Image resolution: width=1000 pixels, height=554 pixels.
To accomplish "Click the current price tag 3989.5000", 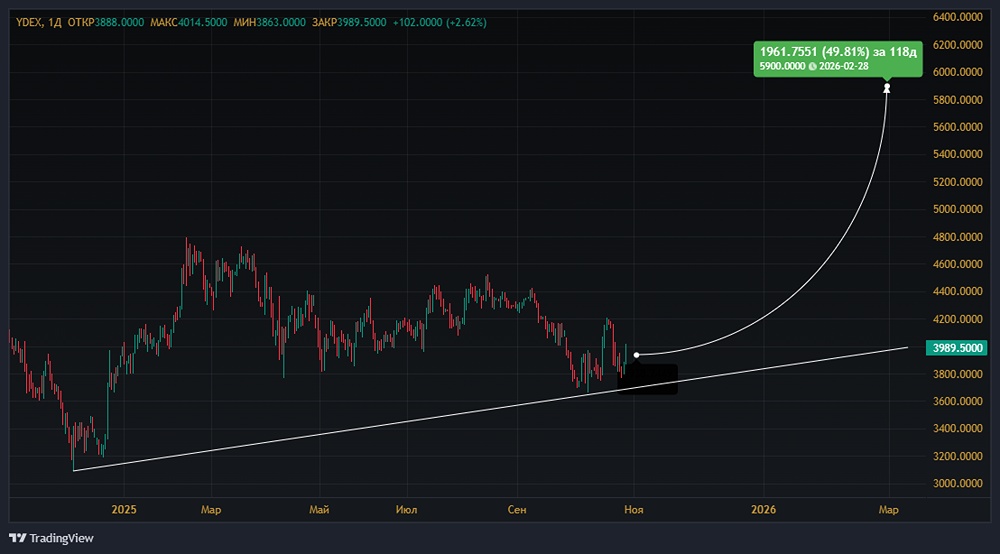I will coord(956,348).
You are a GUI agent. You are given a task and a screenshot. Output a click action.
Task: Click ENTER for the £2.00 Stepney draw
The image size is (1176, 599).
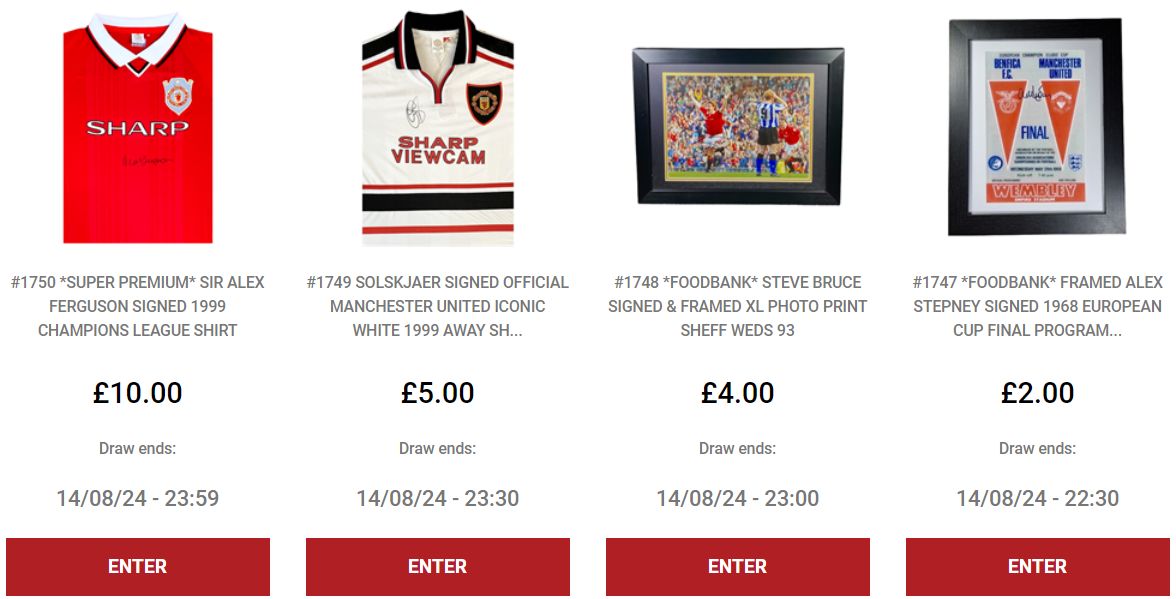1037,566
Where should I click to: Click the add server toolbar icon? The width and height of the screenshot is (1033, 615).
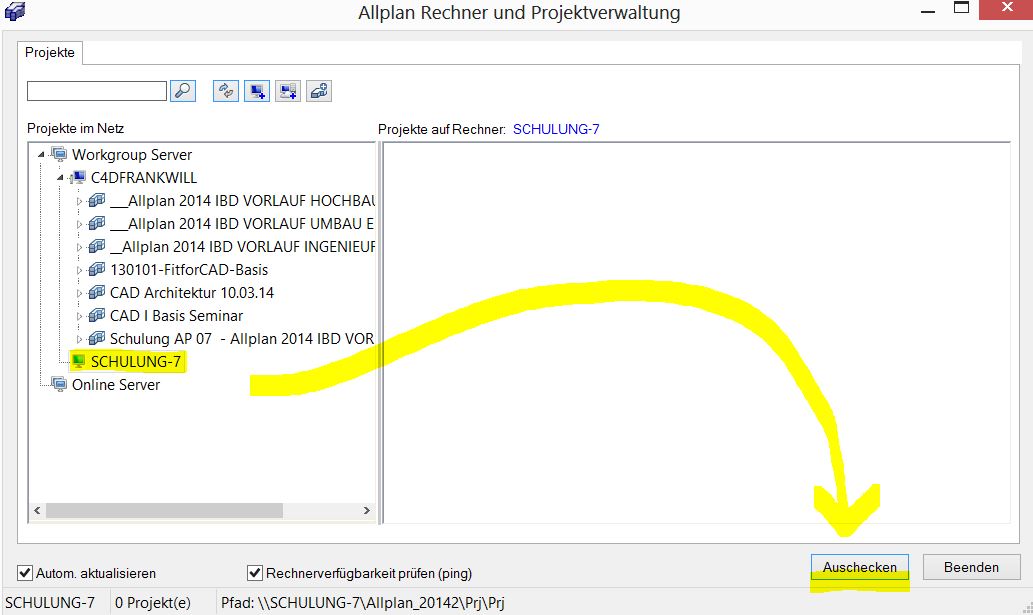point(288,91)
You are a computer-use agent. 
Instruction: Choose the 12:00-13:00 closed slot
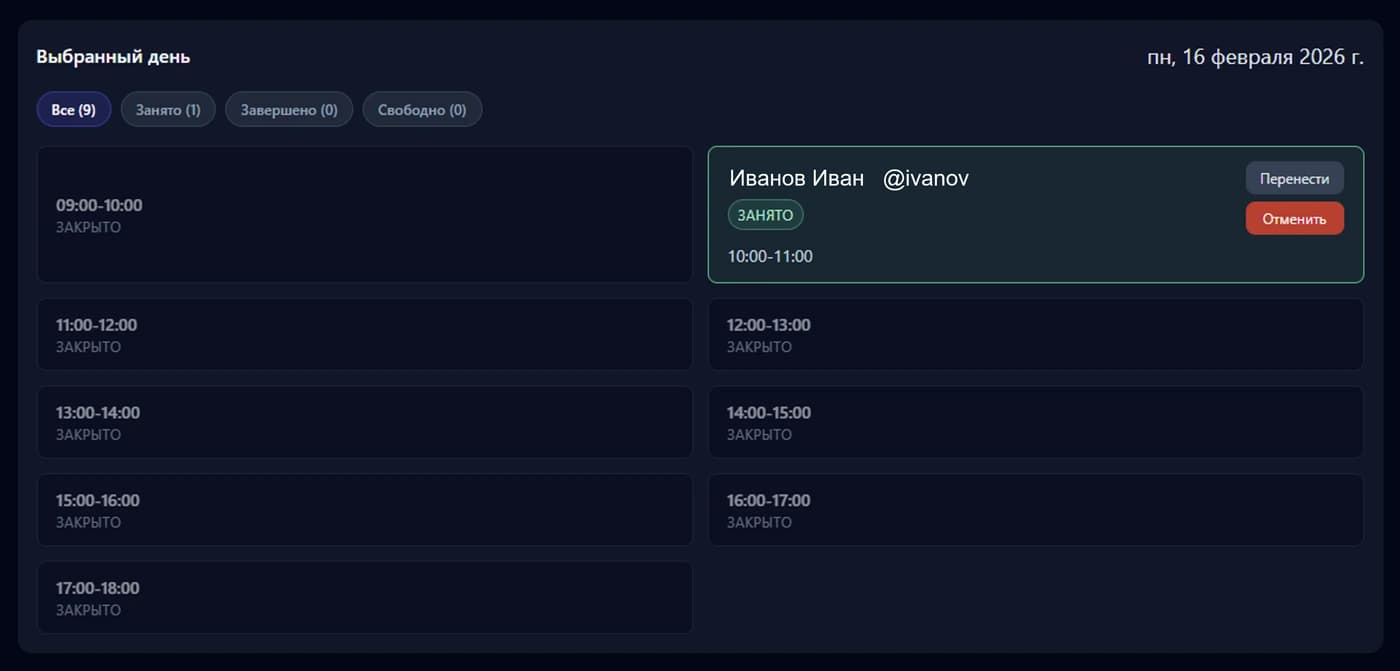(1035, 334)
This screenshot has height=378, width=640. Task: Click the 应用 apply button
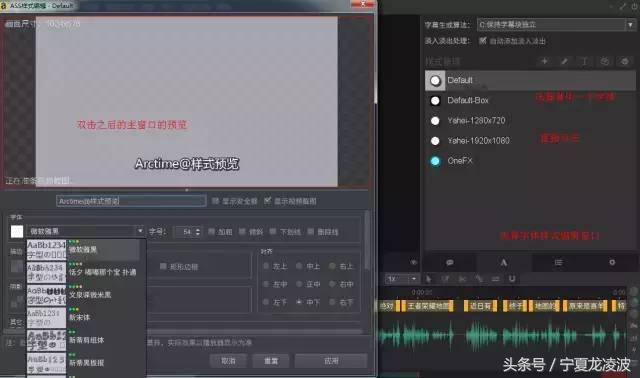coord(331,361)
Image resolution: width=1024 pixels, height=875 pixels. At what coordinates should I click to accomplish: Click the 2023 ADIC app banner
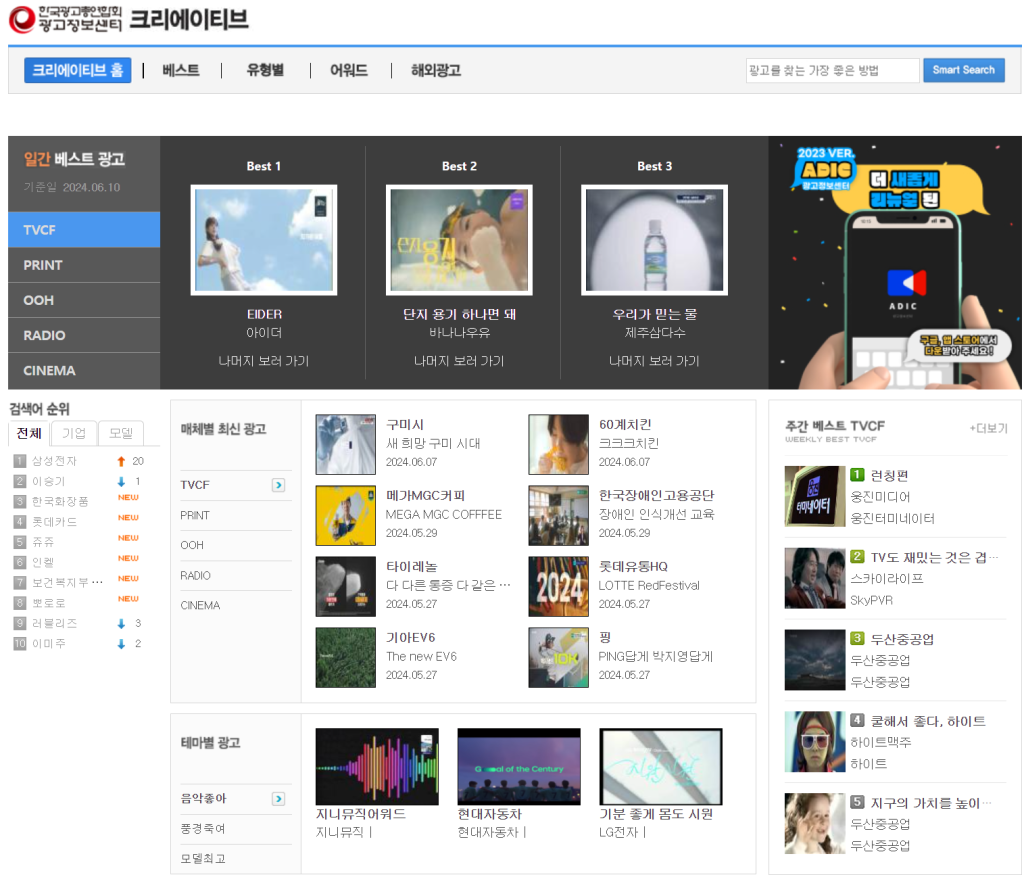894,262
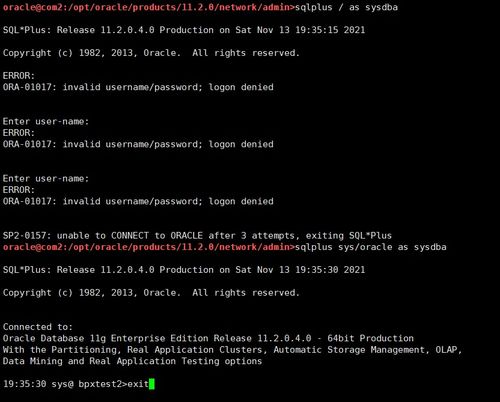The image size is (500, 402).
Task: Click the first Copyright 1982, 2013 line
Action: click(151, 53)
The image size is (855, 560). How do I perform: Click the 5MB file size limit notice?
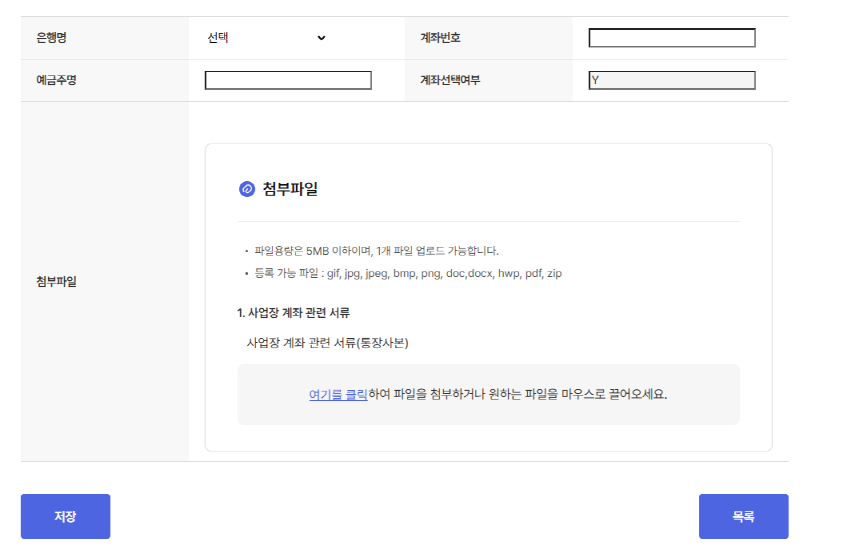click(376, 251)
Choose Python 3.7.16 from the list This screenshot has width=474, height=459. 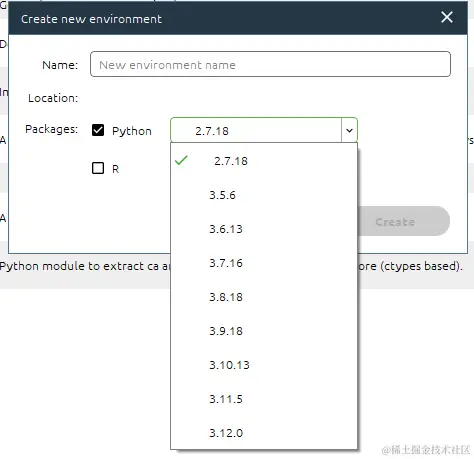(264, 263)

# [What to do]
Where a line of the records holds the word "agent", copy that line.

# [Exercise answer]
You are a GUI agent. You are given a task and a screenshot. Output a click action.
You are a computer-use agent. 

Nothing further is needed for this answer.